The evidence for evolution

[The internet is down at the Kirksville Holiday Inn. The only other time this has happened to me was when I was in Russia. What this means is that posting may be light today. Fortunately Greg prepared a post on a recent talk he gave about evolution, which is below. JAC]

by Greg Mayer

Jerry has posted a couple of times in the last week or so on the “creationist shenanigans” at Georgia Southern University, where a professor is apparently openly proselytizing for his religion in classes on the history of science. One of the items the professor has produced is an online document titled “No evidence for evolution“. It’s actually a rather sad document– and not just because it’s a typically dishonest creationist exercise in quote-mining, which would have us believe that Jerry Coyne, George Gaylord Simpson, Jeff Levinton, Niles Eldredge, and Steve Gould, among others, can all be rallied to the cause of creationism. Nor is it because he mixes in quotes from the likes of  Michael Denton and Francis Hitching, as though they had any authority at all. Nor is it even because of his schizophrenic view of Gould and Eldredge, who on the one hand he wields in support of creationism, but on the other he attacks (through quotes) because (gasp!) they are evolutionary paleontologists. No, it’s sad because it’s all so old. Other creationists did this decades ago– and, frankly, better. The quotes are almost all old ones– from the 1980’s and earlier (the latest quote I noted was 1997– the page is dated 2002). The reason it’s so sad is that not only does this guy know nothing about biology or paleontology, he’s not even a very good creationist– he apparently hasn’t kept up with developments in his own “discipline”!

Exercise goal:
What does the evolution post say, summed up in two sentences?

Data segment:
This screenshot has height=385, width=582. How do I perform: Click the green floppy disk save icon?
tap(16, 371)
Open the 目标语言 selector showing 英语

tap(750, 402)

Expected answer:
With the internet down at the Kirksville Holiday Inn and posting likely light, JAC introduces a post Greg Mayer prepared on a recent talk he gave about evolution. Mayer calls a Georgia Southern University professor's online document "No evidence for evolution" a dishonest exercise in quote-mining, and says it is sad mainly because it is so old: its quotes date from decades ago, and its author hasn't kept up with developments in his own "discipline."